Which? wouldn't know anything about that if it repeatedly slapped them in the face.
We've recently been looking for a builder so mother-in-law (who subscribes to Which?) goes and gets a list of builders from somewhere on the Which? site.
She got a list of the ten most recommended in our area.
Of that ten, six no longer exist (and haven't for years); one never seems to have traded; one is a sparky, not a builder; one looks well dodgy (fake NHBC/FMB/VAT/Company numbers); last one is retiring in the summer and doesn't want more work.
Before the masses flooded onto the internet Which? may have provided a useful service. It doesn't now and IMHO is an utter waste of time and money.
Whoever knows about Hushmail knows that it isn't for common stuff.
The paid-for version offers much more space at 10GB. Yes, Hushmail did lag on the space options, it used to be 250MB but they've recently upped that cap to 10GB. It's totally worth it.
Which? fails to check what Hushmail is used for.
Does Hotmail now autoflag spam, without your intervention?
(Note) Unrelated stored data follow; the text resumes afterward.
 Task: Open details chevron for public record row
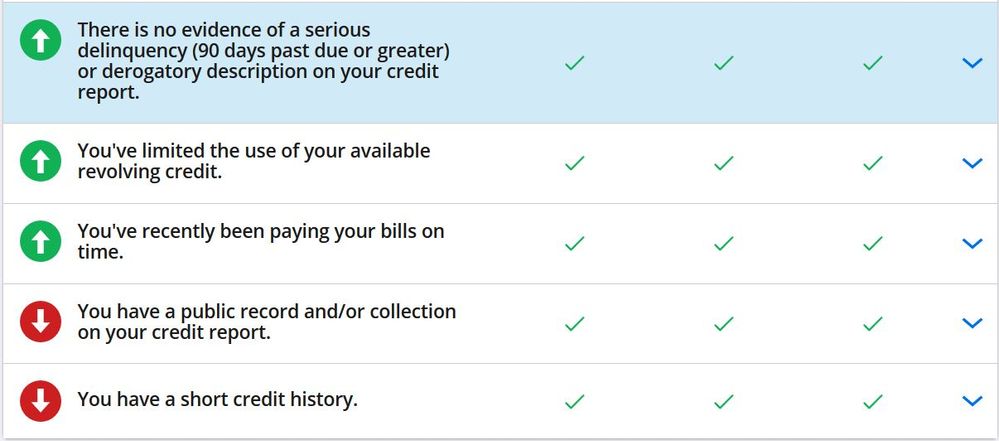click(971, 323)
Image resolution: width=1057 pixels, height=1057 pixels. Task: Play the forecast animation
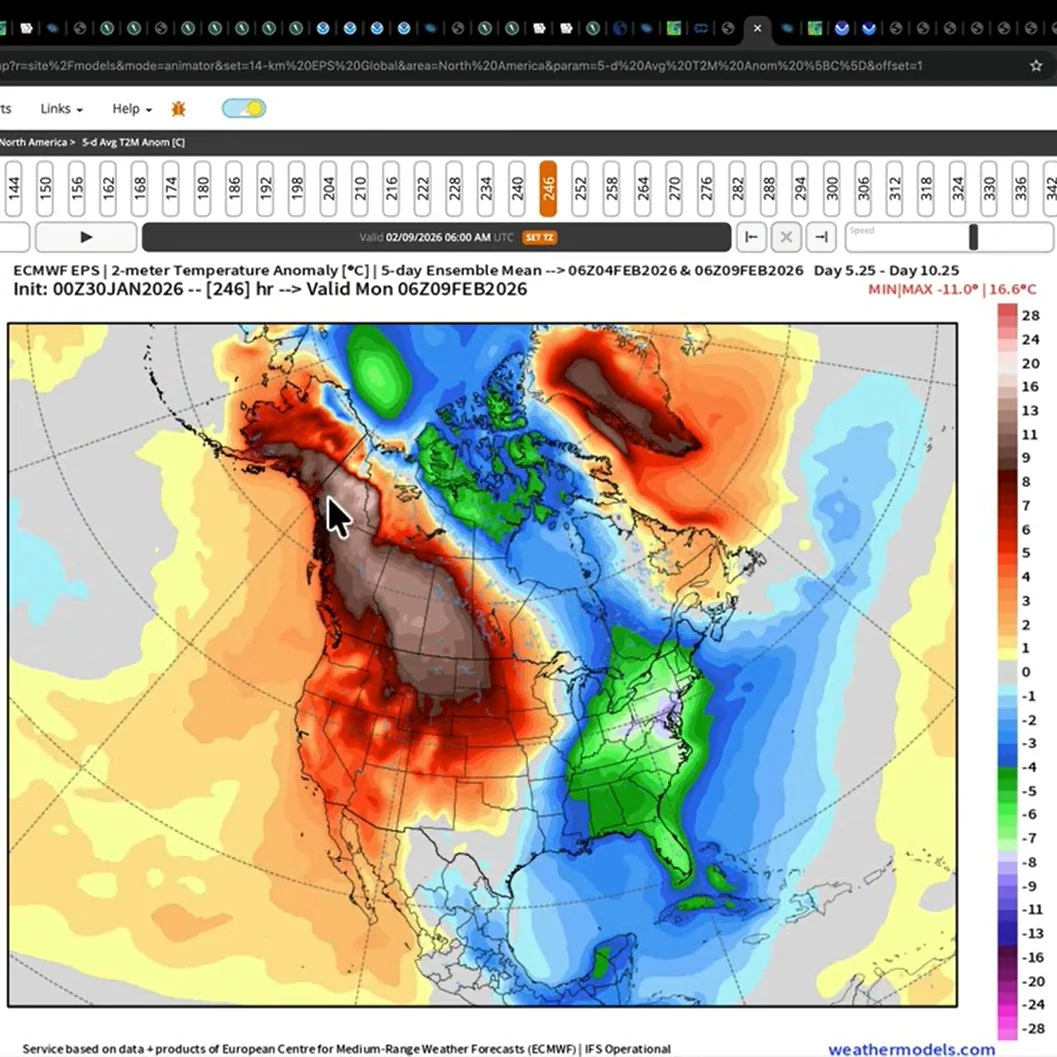click(86, 237)
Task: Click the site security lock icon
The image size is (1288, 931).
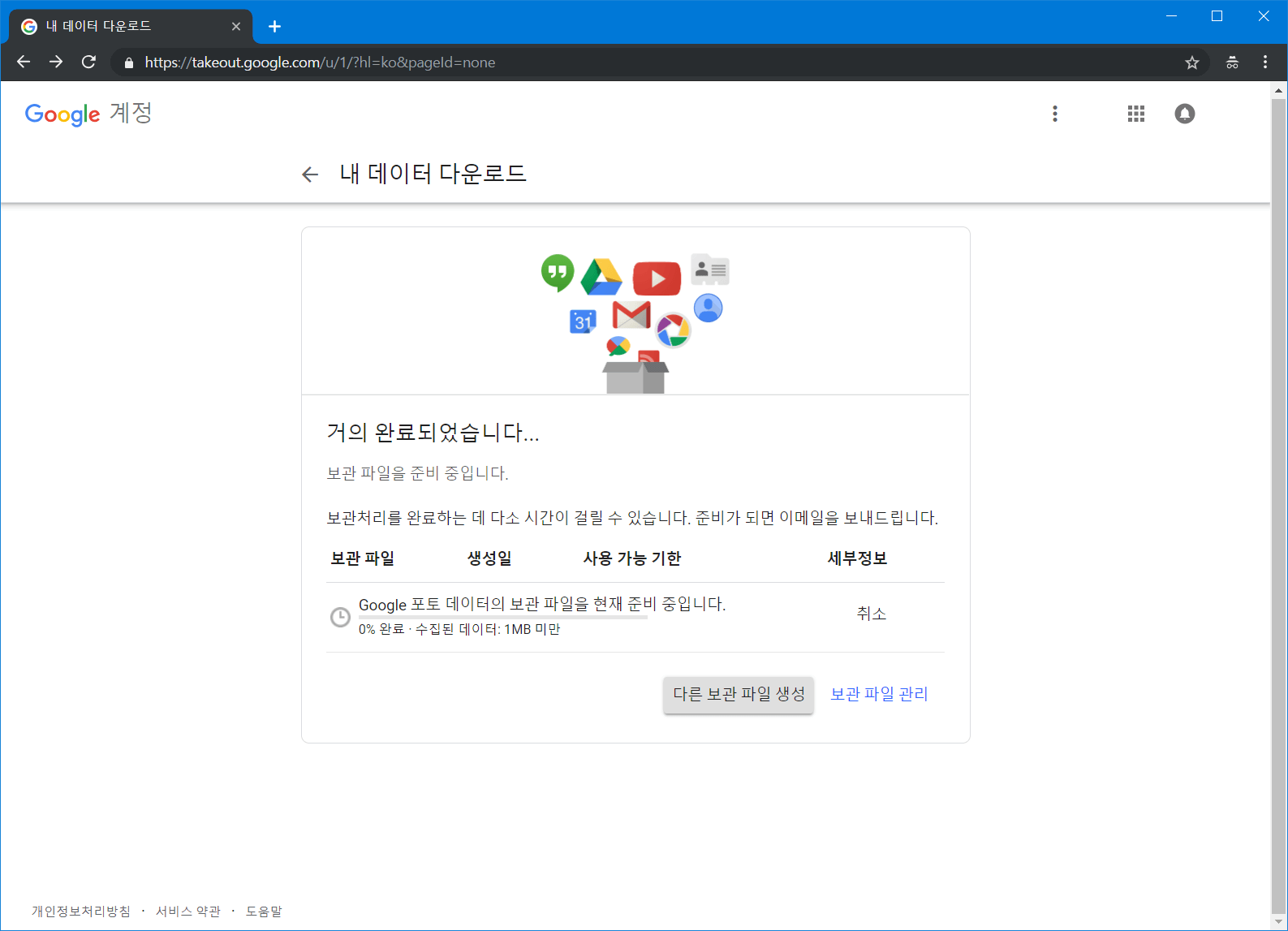Action: tap(128, 62)
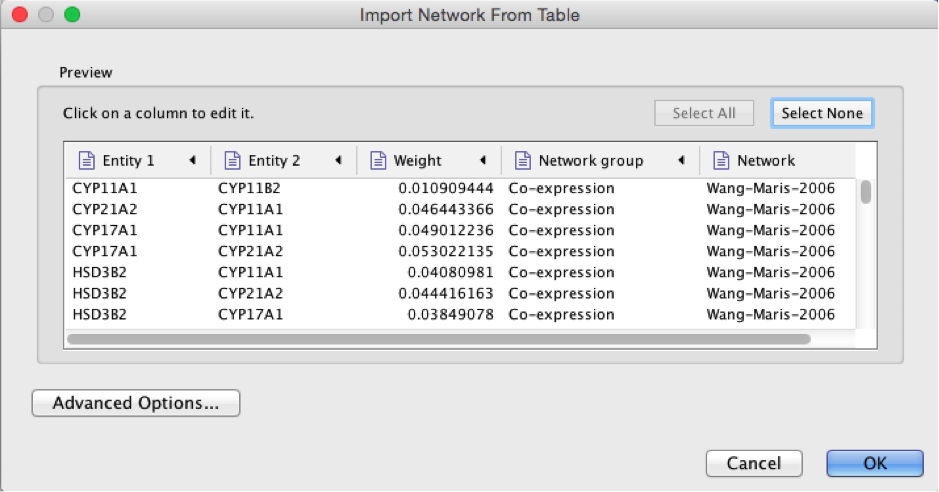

For me, the biggest win with Gmail is easily that most crud gets routed directly to my spam box. I don't need to filter anything. I assume it's a combination of heuristics and, mostly, other users flagging incoming mail as spam.
If enough people "vote" that something is spam, it shouldn't be too difficult to treat it as spam going forward.
Does Hotmail Live do that or not?
Using Outlook 2007 at work feels like getting my teeth pulled out by a drunken blind plumber with Parkinson's so I am having a hard time reconciling that with any notion of MS competence on Hotmail (even if they did run the service on BSD servers in the past).
Pretty good article for assessing Which? though.
I am a moderator on a very busy Yahoo! group with thousands of members and have seen that Hotmail accounts are the most hacked of them all. AOL and Yahoo! are close behind. Gmail hardly ever. I think this may be mostly the fault of the popularity and types of users i.e. the hoi polloi to whom security is another country. In guess Gmailers are more IT savvy or more security aware.
Yes, Miele for everything! Sehr gut!